(AGENPARL) - Roma, 6 Marzo 2026 - (AGENPARL) – Fri 06 March 2026 Onori (Az): basta minori invisibili nel limbo amministrativo, servono
regole e tempi certi
“È un bene che il caso del 13enne di Pisa, nato in Italia da genitori
stranieri e oggi in affidamento presso una famiglia italiana, sia in via di
risoluzione anche grazie alla risonanza mediatica che ha ricevuto. Il
ragazzo, a causa di un problema amministrativo legato alla registrazione da
parte dei genitori biologici e alla mancanza di un documento valido, si è
trovato nell’impossibilità di espatriare e quindi di partecipare a viaggi
scolastici, trasferte sportive e opportunità formative all’estero”.
Lo dichiara la deputata di Azione Federica Onori, segretaria della
Commissione Affari esteri, presentando un’interpellanza urgente al Governo
insieme al deputato D’Alessio, questa mattina alla Camera.
“Non possiamo però affidarci alla fortuna di finire sui giornali per
garantire diritti fondamentali ai bambini. Esistono minori che vivono nel
nostro Paese e che restano intrappolati in un limbo amministrativo che li
rende, di fatto, invisibili. È una situazione di esclusione costante, che
si trascina per anni e che le famiglie affrontano tra rimpalli
amministrativi e costi elevati. Per questo abbiamo chiesto al Governo di
chiarire chi abbia la competenza e chi debba coordinare questi
procedimenti, visto che sono coinvolti diversi ministeri, e soprattutto di
definire tempi certi per la loro risoluzione” – prosegue Onori.

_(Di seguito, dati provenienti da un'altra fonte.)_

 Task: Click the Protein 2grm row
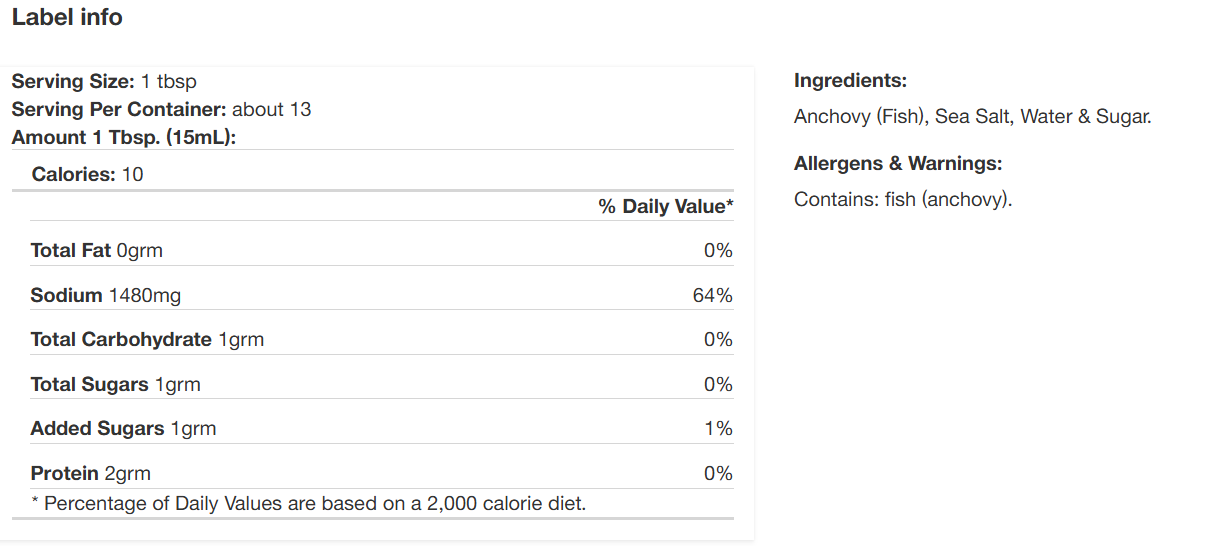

Secondo la deputata di Azione “non è una questione ideologica, ma di tutela
dei minori. In Italia ci sono circa 2.800 minorenni in affidamento che non
hanno cittadinanza italiana e tra questi una quota, non ancora quantificata
con precisione, non ha alcuna cittadinanza riconosciuta pur non essendo
formalmente apolide. Prima ancora delle soluzioni, serve conoscere i numeri
reali: quanti sono questi bambini che oggi restano invisibili? Alcuni
emergono sui giornali, molti altri rimangono nell’ombra. Come istituzioni
abbiamo il dovere di dare una risposta a queste famiglie”.